Belgrad: Serbischer Nationalist Seselj bei Kundgebung

Bei einer Großkundgebung in Belgrad hat der am Mittwoch vom UNO-Kriegsverbrechertribunal zurückgekehrte serbische Ultranationalist Vojislav Seselj seine ehemaligen politischen Weggefährten als „Verräter“ beschimpft. Serbien müsse sich für eine Orientierung nach Osten oder nach Westen entscheiden, „wo sich alle seine Feinde befinden“, rief Seselj heute seinen rund 10.000 Anhängern auf dem Platz der Republik in der serbischen Hauptstadt zu. Die Kundgebungsteilnehmer schwenkten Spruchbänder mit Aufschriften wie „Nein zur EU und zur NATO“.

„Verräter und Überläufer“ sind für Seselj, der vom Internationalen Kriegsverbrechertribunal für Ex-Jugoslawien wegen einer Krebserkrankung vorerst auf freien Fuß gesetzt wurde, der heutige Präsident Tomislav Nikolic und der heutige Regierungschef Aleksandar Vucic, die einst seiner Serbischen Radikalen Partei (SRS) angehörten.

Nur vorläufig aus Haft entlassen

Seselj hatte schon kurz nach seiner Ankunft in Belgrad angekündigt, dass er die derzeitige Regierung, die sich für eine Westorientierung des Landes einsetzt, stürzen wolle. Vucic und Nikolic waren einst enge Partner von Seselj innerhalb der SRS, verließen diese 2008 jedoch und gründeten ihre eigene, proeuropäische Partei SNS.

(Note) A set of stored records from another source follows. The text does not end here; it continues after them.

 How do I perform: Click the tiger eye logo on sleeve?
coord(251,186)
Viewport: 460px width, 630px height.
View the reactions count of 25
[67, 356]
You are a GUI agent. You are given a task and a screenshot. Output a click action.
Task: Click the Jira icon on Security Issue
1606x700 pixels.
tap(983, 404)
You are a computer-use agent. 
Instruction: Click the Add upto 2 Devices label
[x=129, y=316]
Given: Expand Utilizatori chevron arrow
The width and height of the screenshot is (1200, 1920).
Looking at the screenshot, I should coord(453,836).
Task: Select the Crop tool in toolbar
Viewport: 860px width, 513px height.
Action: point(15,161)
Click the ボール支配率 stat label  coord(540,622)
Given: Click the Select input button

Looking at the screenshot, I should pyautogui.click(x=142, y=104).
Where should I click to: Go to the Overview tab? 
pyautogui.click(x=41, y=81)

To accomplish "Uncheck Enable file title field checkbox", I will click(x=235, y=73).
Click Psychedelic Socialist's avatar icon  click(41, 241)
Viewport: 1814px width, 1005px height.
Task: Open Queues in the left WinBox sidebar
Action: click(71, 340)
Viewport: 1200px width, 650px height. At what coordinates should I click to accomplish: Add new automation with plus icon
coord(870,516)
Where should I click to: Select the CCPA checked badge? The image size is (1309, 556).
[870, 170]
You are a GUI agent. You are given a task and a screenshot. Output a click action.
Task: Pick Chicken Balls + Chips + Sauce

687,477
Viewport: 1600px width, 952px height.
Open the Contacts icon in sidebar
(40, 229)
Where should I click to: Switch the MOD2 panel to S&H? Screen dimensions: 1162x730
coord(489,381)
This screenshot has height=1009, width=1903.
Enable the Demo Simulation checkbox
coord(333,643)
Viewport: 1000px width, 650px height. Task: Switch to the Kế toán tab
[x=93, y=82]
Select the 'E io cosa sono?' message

Der Internationale Strafgerichtshof für das ehemalige Jugoslawien hatte vor einer Woche Seseljs vorläufige Freilassung aus gesundheitlichen Gründen angeordnet, am Mittwoch kehrte er nach Serbien zurück. Es soll ihm ermöglicht werden, sich bis zur Urteilsverkündung in seinem Heimatland behandeln zu lassen. Seselj hatte sich im Dezember 2013 einer Darmkrebsoperation unterzogen und leidet nach Angaben der SRS inzwischen auch unter Leberkrebs. Der Ultranationalist muss sich wegen Kriegsverbrechen und Verbrechen gegen die Menschlichkeit zur Zeit der Balkan-Kriege in den 90er Jahren vor dem Tribunal verantworten.